LINE (x1, y1) - (x2, y2), 5, FB
Can you remember what it does? (no, it doesn't draw a line; it would, if not for "FB").
Or, for example, MID$ is a function, except when it's not:
MID$(s$, 1) = "foo"
Then there's stuff like DEFINT and GOSUB and ON STRIG and ...
The reason for all this is that BASIC was never designed as a language in which the standard library could mostly be written, or even described, in that language. Thus, most features were implemented as intrinsics, with magic syntax and/or semantics, which varies drastically from feature to feature. This goes even for the standard functions - e.g. MID$ is a function (except when it's not, as above) - but it can take either 2 or 3 arguments, which is not something that you can declare yourself. As a result, when language evolved, it also did so in a haphazard way, as with LINE re-purposed for other reasons.
The original BASIC was very simple (but also non-extensible). The BASIC that most people remember - at its peak - was actually more complicated than an equivalent subset of Python.

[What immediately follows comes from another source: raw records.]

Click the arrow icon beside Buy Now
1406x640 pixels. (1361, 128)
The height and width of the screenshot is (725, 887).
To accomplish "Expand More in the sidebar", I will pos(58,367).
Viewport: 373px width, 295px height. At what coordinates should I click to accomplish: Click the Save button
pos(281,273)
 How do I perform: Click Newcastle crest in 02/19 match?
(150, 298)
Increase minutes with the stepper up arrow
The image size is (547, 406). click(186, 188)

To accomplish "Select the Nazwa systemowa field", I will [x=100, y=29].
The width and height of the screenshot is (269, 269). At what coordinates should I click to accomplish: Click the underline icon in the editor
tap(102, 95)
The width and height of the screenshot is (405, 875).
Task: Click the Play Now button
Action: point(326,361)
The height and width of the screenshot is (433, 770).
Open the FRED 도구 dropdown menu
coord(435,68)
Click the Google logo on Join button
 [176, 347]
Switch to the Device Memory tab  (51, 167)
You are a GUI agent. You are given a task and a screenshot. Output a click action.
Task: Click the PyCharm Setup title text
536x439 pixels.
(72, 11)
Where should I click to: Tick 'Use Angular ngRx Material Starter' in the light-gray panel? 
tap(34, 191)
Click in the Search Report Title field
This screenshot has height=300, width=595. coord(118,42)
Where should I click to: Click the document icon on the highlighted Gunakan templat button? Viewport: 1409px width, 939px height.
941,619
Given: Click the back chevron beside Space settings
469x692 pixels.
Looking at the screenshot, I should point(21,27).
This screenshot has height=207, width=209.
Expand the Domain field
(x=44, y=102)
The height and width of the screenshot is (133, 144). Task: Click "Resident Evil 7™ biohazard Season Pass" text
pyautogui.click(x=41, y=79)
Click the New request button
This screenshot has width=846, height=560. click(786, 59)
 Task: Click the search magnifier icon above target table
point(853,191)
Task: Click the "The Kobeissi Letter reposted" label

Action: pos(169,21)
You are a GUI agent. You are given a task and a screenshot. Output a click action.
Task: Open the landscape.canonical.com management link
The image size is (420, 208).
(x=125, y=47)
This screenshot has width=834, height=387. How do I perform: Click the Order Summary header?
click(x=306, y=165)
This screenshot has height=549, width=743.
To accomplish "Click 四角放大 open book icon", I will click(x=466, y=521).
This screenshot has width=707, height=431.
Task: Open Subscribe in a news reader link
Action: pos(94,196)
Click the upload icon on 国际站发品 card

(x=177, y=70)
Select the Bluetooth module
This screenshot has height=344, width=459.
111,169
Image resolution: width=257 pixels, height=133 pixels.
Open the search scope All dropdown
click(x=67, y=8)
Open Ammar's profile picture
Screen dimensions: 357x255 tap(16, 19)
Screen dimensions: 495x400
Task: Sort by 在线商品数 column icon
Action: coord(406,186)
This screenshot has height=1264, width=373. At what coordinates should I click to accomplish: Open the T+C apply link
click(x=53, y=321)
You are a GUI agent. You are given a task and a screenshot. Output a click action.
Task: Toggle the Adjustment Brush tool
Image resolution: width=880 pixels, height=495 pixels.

>Applesoft BASIC's ampersand (&) jump feature gives
the programmer an easy and fast way to connect machine
language routines to BASIC. When the Applesoft interpreter
encounters an "&," it does an immediate and unconditional
jump to location $3F5 (decimal 1013). This
feature, originally described as being "intended for the
computer's internal use only" and "not a proper
APPLESOFT command" (Apple Computer, 1978,
p. 123), has become the favorite procedure for executing
machine language routines from a running Applesoft
program.
Most BASICs had something like that. Here's something from QBASIC documentation:
Transfers control to a machine-language procedure.
CALL ABSOLUTE ([argumentlist,] offset%)
▪ argumentlist Arguments passed to a machine-language procedure
as offsets from the current data segment.
▪ offset% The offset from the current code segment, set by
DEF SEG, to the starting location of the procedure.
Example:
'Calls routine for printing the screen to a local printer.
DIM a%(2)
DEF SEG = VARSEG(a%(0))
FOR i% = 0 TO 2
READ d%
POKE VARPTR(a%(0)) + i%, d%
NEXT i%
DATA 205, 5, 203 : ' int 5 retf 'Machine-language code
'for printing screen.
CALL ABSOLUTE(VARPTR(a%(0)))
DEF SEG
>>> s = 'foobar'
>>> s[1:2] = 'xxx'
Traceback (most recent call last):
File "<stdin>", line 1, in <module>
TypeError: 'str' object does not support item assignment
> Can you remember what it does? (no, it doesn't draw a line; it would, if not for "FB").
Yes. Draws a filled box (FB), from top-left (x1,y1) to bottom right (x2,y2) in Purple (colour 5).
Although thinking about it... I'm pretty sure that the co-ords of 0,0 were bottom left, not top left on DOS based graphic screens, so is quite probably bottom-left to top-right.